Selon le Dr Marie-Claude Tesson-Millet, présidente de l'association Equilibres et Populations, interrogée par « le Quotidien », « il serait évidemment réducteur de relier directement l'explosion démographique et la détérioration de l'environnement qui ont toutes deux marqué le XXe siècle. Mais il serait tout aussi irréaliste de nier que le nombre des consommateurs accroît forcément la pression sur les ressources.

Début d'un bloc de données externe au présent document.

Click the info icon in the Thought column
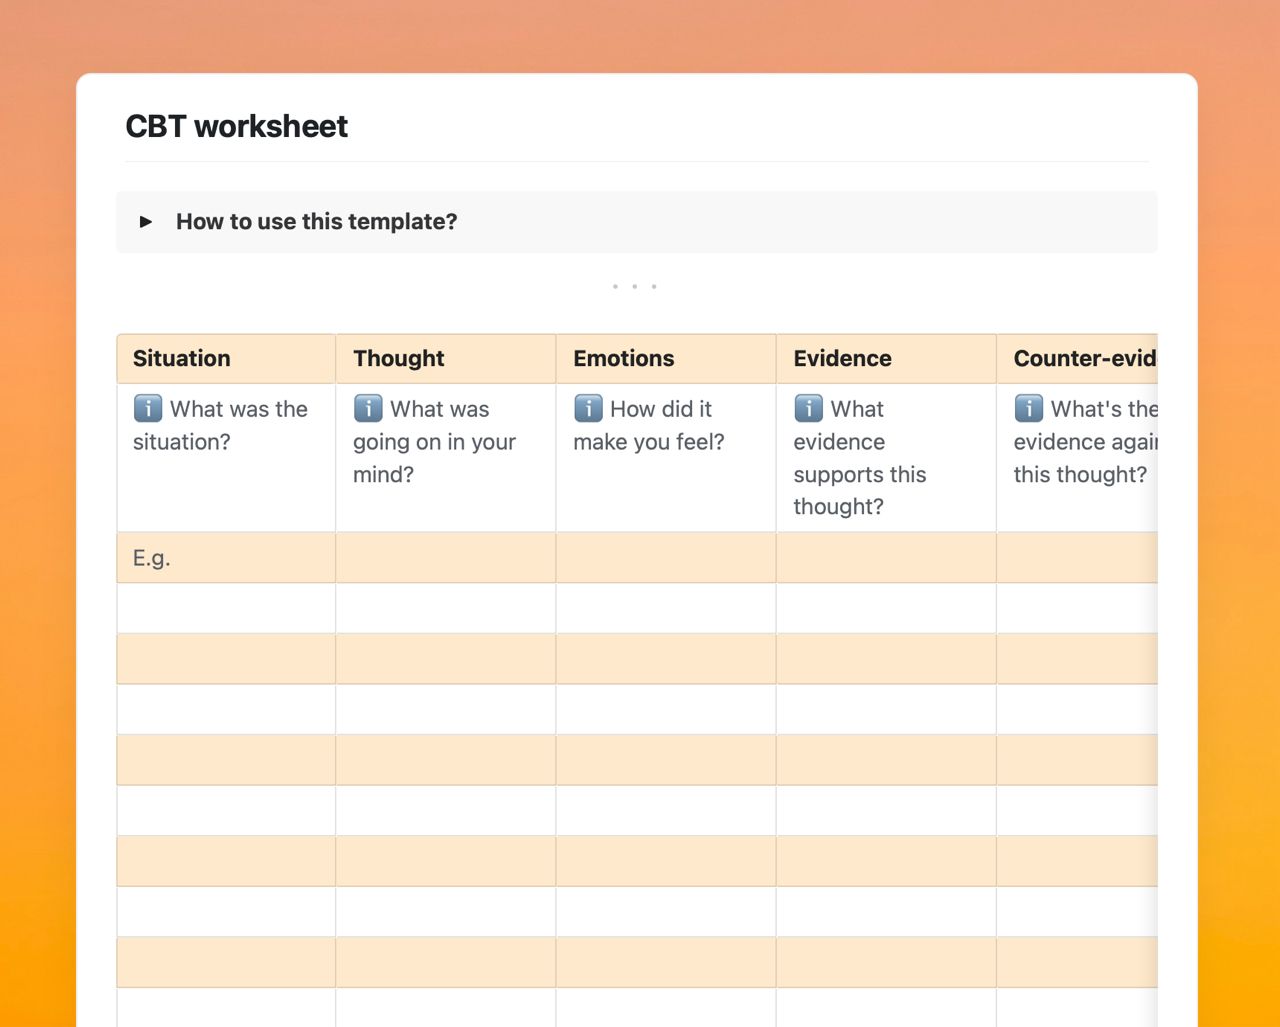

En fait, il faut analyser les tendances démographiques - fécondité, âges, sexes, modes de vie, etc. - et les mettre en relation avec les ressources disponibles et, surtout, avec la façon dont les pays en développement entendent sortir de la pauvreté. Car le milliard d'humains riches doivent apprendre à consommer autrement. Imaginez ce qui se passerait si les deux milliards de Chinois et d'Indiens (qui seraient trois dans cinquante ans) se mettaient à manger comme des Européens ou des Américains. La bonne démarche, c'est de prendre en compte tous les facteurs, comme le fait le programme d'action de la Conférence du Caire sur la population et le développement (1994) lorsqu'il affirme que "les efforts déployés pour freiner l'accroissement de la population, réduire la pauvreté, faire progresser l'économie américaine, améliorer la protection de l'environnement et restreindre les modes de consommation et de production non viables se renforcent mutuellement" . D'où l'intérêt qu'au niveau mondial, une organisation comme le Fonds des Nations unies pour la population (FNUAP) mette en relation toutes ces questions. Mais aussi, si je puis me permettre, l'intérêt qu'en France et dans toute la francophonie, auprès des décideurs comme sur le terrain, une association comme Equilibres et Populations popularise cette façon globale d'aborder le développement et l'aide au développement ».